Fare scienza esistenziale

18 Ott 2018

Usufruiamo ogni momento delle applicazioni tecnologiche della scienza, ma non altrettanto del suo metodo: adoperiamo le cose della scienza, ma non il suo umanesimo, che è l’attitudine mentale all’autosovversione continua. Il modello da essa proposto è la disponibilità all’osservazione, alla riflessione e a non giurare su alcuna certezza.

Questo atteggiamento è altra cosa del relativismo, che mette in dubbio la possibilità stessa di una verità fuori di noi. Lo spirito scientifico invece non è certo che la verità da noi conquistata sia tutta la verità, nella consapevolezza che i nostri strumenti di conoscenza sono parziali. 
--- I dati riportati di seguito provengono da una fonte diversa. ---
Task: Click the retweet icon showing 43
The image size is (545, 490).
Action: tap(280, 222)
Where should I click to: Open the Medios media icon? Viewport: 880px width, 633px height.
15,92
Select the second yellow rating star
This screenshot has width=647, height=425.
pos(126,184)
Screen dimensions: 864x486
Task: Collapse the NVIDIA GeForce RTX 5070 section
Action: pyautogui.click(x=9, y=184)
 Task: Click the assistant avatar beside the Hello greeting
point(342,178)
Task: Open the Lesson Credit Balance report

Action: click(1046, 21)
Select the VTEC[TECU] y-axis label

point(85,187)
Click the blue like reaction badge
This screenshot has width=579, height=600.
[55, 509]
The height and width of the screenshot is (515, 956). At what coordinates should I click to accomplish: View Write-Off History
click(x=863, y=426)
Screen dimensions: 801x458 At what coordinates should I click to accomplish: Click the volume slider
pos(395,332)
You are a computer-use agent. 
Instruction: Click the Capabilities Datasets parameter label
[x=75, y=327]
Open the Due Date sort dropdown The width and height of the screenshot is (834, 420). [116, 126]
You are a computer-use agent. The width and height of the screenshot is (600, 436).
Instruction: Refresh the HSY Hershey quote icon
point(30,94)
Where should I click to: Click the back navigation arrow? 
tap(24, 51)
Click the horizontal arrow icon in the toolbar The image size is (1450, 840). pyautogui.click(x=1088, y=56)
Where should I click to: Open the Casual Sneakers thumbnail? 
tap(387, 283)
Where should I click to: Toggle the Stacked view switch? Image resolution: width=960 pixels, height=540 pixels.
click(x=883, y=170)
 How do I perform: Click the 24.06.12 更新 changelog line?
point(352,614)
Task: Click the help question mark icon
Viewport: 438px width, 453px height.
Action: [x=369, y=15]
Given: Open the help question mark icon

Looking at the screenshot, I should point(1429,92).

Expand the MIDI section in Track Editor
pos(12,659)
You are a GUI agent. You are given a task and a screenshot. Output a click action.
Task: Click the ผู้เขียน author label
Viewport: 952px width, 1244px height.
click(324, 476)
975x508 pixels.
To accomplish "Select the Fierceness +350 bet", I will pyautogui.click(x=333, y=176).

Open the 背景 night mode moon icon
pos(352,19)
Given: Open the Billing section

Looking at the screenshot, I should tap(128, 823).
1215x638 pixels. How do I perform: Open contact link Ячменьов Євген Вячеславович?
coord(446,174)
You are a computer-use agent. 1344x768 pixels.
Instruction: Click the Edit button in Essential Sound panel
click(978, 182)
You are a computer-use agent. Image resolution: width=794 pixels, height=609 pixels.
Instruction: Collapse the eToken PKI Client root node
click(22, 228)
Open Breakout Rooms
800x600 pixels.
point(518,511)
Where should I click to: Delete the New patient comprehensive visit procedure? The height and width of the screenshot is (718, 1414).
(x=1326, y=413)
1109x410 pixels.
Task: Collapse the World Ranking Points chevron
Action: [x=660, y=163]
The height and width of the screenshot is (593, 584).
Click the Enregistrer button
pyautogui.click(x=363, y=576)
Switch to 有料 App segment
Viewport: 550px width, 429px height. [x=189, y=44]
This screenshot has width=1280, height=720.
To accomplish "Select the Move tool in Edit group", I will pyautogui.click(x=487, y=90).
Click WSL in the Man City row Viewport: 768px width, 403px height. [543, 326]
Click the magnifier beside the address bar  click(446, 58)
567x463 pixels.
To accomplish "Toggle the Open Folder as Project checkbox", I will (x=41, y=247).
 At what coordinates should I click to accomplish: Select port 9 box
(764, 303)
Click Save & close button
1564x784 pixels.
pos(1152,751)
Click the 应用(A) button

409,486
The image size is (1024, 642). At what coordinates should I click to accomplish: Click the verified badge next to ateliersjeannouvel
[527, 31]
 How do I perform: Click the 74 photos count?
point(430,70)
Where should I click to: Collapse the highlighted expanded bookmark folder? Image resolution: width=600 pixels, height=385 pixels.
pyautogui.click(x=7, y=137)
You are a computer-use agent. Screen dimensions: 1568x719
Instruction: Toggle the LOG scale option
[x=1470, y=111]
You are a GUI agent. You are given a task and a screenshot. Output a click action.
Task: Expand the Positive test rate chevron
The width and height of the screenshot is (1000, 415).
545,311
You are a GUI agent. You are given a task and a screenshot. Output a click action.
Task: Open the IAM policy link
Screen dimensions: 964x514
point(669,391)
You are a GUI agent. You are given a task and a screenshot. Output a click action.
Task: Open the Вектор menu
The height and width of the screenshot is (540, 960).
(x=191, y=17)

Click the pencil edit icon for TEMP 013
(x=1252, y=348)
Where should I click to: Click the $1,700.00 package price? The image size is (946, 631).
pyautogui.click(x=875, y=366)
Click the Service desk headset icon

Un atteggiamento d’apertura all’autosovversione contribuirebbe ad una cultura più democratica, in cui ogni cittadino non soltanto ha diritto alle proprie opinioni, ma, cosa più importante, è pronto a metterle in discussione e gli viene riconosciuto il diritto di farlo.

Può essere un’esperienza concretamente positiva e piacevole: dopo un momento di perplessità e d’inquietudine riguardo alla possibilità che una propria opinione risulti «falsificabile», egli sente crescere la sua vitalità perché ha nuove interrelazioni e nuove complessità da indagare.

A un certo punto della nostra vita l’autosovversione può in realtà diventare la via regia all’autorinnovamento.